* Instructions to follow:
Reproduce the following lines word for word, without any alteration.

(Data entries)
- - -
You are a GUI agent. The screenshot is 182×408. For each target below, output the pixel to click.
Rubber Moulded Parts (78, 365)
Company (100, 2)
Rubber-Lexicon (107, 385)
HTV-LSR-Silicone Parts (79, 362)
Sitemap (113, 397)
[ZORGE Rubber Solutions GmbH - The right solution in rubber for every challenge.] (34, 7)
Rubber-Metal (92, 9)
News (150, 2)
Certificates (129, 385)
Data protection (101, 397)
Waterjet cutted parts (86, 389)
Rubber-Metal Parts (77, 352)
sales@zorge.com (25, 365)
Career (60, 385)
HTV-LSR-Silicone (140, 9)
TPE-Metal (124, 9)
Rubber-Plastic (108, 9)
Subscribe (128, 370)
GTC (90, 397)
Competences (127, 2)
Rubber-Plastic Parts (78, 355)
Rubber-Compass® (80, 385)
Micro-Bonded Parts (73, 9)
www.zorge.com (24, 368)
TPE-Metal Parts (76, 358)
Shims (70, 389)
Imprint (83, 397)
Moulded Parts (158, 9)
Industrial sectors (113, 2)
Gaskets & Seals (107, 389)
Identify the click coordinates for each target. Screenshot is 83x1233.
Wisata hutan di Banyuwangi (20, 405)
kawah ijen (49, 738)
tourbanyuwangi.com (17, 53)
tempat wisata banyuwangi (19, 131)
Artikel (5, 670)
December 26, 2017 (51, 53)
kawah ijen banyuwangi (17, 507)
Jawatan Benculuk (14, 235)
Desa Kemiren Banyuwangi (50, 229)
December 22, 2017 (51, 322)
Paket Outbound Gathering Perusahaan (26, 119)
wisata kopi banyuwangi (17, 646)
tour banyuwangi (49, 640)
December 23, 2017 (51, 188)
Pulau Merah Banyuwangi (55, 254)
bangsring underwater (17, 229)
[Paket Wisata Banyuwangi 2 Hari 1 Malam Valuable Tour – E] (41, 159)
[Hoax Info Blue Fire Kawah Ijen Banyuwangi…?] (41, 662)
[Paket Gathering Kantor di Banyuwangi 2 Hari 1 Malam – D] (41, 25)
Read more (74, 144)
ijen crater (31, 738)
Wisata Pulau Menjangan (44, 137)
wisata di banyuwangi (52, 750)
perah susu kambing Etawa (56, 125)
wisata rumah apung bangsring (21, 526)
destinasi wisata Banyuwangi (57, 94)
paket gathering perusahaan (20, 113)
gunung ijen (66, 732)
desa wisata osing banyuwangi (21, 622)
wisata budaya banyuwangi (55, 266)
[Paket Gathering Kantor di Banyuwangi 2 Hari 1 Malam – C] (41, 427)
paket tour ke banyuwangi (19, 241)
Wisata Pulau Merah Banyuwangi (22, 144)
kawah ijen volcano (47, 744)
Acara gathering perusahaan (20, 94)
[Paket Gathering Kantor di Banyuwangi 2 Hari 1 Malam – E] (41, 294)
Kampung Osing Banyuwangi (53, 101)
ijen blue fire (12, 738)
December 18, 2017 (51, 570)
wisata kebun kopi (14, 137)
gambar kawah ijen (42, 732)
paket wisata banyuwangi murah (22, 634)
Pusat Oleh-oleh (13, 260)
- - -
* Exercise result:
You are a GUI agent. The screenshot is 182×408. For each target below, output the pixel to click.
Rubber Moulded Parts (78, 365)
Company (100, 2)
Rubber-Lexicon (107, 385)
HTV-LSR-Silicone Parts (79, 362)
Sitemap (113, 397)
[ZORGE Rubber Solutions GmbH - The right solution in rubber for every challenge.] (34, 7)
Rubber-Metal (92, 9)
News (150, 2)
Certificates (129, 385)
Data protection (101, 397)
Waterjet cutted parts (86, 389)
Rubber-Metal Parts (77, 352)
sales@zorge.com (25, 365)
Career (60, 385)
HTV-LSR-Silicone (140, 9)
TPE-Metal (124, 9)
Rubber-Plastic (108, 9)
Subscribe (128, 370)
GTC (90, 397)
Competences (127, 2)
Rubber-Plastic Parts (78, 355)
Rubber-Compass® (80, 385)
Micro-Bonded Parts (73, 9)
www.zorge.com (24, 368)
TPE-Metal Parts (76, 358)
Shims (70, 389)
Imprint (83, 397)
Moulded Parts (158, 9)
Industrial sectors (113, 2)
Gaskets & Seals (107, 389)
Identify the click coordinates for each target. Screenshot is 83x1233.
Wisata hutan di Banyuwangi (20, 405)
kawah ijen (49, 738)
tourbanyuwangi.com (17, 53)
tempat wisata banyuwangi (19, 131)
Artikel (5, 670)
December 26, 2017 (51, 53)
kawah ijen banyuwangi (17, 507)
Jawatan Benculuk (14, 235)
Desa Kemiren Banyuwangi (50, 229)
December 22, 2017 (51, 322)
Paket Outbound Gathering Perusahaan (26, 119)
wisata kopi banyuwangi (17, 646)
tour banyuwangi (49, 640)
December 23, 2017 (51, 188)
Pulau Merah Banyuwangi (55, 254)
bangsring underwater (17, 229)
[Paket Wisata Banyuwangi 2 Hari 1 Malam Valuable Tour – E] (41, 159)
[Hoax Info Blue Fire Kawah Ijen Banyuwangi…?] (41, 662)
[Paket Gathering Kantor di Banyuwangi 2 Hari 1 Malam – D] (41, 25)
Read more (74, 144)
ijen crater (31, 738)
Wisata Pulau Menjangan (44, 137)
wisata di banyuwangi (52, 750)
perah susu kambing Etawa (56, 125)
wisata rumah apung bangsring (21, 526)
destinasi wisata Banyuwangi (57, 94)
paket gathering perusahaan (20, 113)
gunung ijen (66, 732)
desa wisata osing banyuwangi (21, 622)
wisata budaya banyuwangi (55, 266)
[Paket Gathering Kantor di Banyuwangi 2 Hari 1 Malam – C] (41, 427)
paket tour ke banyuwangi (19, 241)
Wisata Pulau Merah Banyuwangi (22, 144)
kawah ijen volcano (47, 744)
Acara gathering perusahaan (20, 94)
[Paket Gathering Kantor di Banyuwangi 2 Hari 1 Malam – E] (41, 294)
Kampung Osing Banyuwangi (53, 101)
ijen blue fire (12, 738)
December 18, 2017 (51, 570)
wisata kebun kopi (14, 137)
gambar kawah ijen (42, 732)
paket wisata banyuwangi murah (22, 634)
Pusat Oleh-oleh (13, 260)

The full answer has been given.